Comments have now been closed for this article

  • Dummy4 on January 3, 2011, 7:42 GMT

    this an opportunity once in life .... to replace likes of "great THE punter" ... all the best young man.

  • Asoka on January 3, 2011, 7:11 GMT

    John S Stewart is right, Peter English has forgotten Sri Lankan born and brought up Dav Whatmore who went on to become a successful coach, guiding Sri Lanka to win the 1996 World Cup. Was he the first player of Asian origin to play for the Aussies?

  • Syed on January 3, 2011, 1:58 GMT

    Agree with Faizal23 and others. These pages and media are making too much out of his faith. I wonder they would present it the same way for first Hindu, Jew, Mormon etc.... why can't they just say the first Pakistani??

    All the best to him, as I wait for his batting to start after lunch.....

  • Dummy4 on January 3, 2011, 1:20 GMT

    Qualified pilot from Pakistan...Hope its only records that he breaks!

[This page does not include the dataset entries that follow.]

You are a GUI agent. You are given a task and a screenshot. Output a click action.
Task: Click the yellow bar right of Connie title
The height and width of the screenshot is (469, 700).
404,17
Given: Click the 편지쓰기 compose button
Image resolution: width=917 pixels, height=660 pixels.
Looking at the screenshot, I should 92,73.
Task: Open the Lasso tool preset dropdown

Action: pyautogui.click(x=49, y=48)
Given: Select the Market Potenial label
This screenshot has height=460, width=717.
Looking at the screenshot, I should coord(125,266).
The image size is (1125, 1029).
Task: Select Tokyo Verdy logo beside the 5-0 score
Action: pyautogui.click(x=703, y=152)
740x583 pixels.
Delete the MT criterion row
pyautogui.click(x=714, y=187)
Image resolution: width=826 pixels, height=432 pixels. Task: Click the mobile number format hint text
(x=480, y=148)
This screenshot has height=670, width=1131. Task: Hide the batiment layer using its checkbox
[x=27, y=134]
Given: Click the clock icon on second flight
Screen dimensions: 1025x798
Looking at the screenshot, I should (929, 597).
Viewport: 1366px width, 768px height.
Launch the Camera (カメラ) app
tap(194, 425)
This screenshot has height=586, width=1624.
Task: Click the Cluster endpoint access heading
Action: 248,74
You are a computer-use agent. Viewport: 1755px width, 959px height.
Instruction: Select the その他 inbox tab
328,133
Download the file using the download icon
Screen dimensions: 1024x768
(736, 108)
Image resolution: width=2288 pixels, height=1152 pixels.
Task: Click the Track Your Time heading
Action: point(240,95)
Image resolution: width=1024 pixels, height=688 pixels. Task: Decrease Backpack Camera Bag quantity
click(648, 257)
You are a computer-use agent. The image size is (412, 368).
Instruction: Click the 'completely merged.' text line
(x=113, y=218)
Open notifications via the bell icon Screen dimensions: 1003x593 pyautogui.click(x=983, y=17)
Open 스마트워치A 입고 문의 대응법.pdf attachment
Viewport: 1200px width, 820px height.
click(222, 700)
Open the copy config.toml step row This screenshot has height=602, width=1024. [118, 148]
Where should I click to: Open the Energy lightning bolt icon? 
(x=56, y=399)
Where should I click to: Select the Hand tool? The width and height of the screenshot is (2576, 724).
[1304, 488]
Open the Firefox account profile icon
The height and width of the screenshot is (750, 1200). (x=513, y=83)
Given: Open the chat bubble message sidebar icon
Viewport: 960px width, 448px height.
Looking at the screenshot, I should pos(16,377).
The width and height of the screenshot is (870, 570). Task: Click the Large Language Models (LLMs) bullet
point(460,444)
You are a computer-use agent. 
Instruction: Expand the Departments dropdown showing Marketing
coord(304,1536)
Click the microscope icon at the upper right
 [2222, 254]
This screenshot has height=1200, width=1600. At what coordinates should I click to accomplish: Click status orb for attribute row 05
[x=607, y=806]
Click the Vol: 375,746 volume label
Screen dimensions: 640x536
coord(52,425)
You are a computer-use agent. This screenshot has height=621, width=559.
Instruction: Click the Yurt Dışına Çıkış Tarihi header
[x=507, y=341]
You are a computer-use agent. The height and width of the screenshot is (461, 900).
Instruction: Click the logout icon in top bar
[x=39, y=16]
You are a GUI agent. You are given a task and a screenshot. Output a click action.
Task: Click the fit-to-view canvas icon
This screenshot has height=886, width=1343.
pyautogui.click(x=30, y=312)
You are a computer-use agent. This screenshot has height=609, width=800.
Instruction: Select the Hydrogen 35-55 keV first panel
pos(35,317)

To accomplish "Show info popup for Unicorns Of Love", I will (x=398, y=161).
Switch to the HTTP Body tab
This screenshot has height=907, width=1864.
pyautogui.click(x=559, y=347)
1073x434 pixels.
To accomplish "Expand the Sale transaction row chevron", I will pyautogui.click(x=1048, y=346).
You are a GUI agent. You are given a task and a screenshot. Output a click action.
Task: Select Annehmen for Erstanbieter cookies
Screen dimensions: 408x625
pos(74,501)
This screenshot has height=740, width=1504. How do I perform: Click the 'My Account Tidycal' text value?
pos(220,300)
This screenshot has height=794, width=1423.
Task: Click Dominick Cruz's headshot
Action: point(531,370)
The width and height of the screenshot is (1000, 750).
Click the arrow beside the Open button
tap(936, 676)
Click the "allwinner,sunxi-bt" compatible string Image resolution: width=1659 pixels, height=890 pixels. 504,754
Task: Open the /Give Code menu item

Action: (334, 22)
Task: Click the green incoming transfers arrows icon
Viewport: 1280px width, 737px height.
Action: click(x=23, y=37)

  • Dummy4 on January 3, 2011, 0:26 GMT

    Dav Whatmore who played 7 tests for Australia was born in Asia... Sri Lanka

  • Adil on January 3, 2011, 0:07 GMT

    Go Usman go! However, what really amazes me in this whole episode is Australian media's great penchant to refer to Khwaja as the "first Muslim" etc. etc. Why "Muslim" - what has Khwaza's religious identity got to do with his cricketing credentials. When Imran Khan played for the first time for the NSW team, no one mentioned as the first Muslim playing for NSW. Why this reference to religious affiliation of a particular religion of a player now. Has 9/11 eroded our mimimum most sense of secular intrepretation of issues where faith has no relevance or role in deepening the significance of a story.

  • Dummy4 on January 2, 2011, 23:47 GMT

    Great job buddy, go on and play for the ozs like ponting

  • Dummy4 on January 2, 2011, 22:11 GMT

    We are whit you Usman Khawaja

  • Dummy4 on January 2, 2011, 20:54 GMT

    Go all out ,Front foot Attcaking shots ....V best of Luck to Usman Khawaja

  • Martin on January 2, 2011, 17:26 GMT

    I hope Khawaja has a sense of humour; he's going to need it when he experiences the warming embrace of Anderson and Tremlett. Lets drop this faith stuff and hope the faith he has is in his own ability - he is especially going to need that. He's been picked to play for Australia - a fantastic achievement for a player.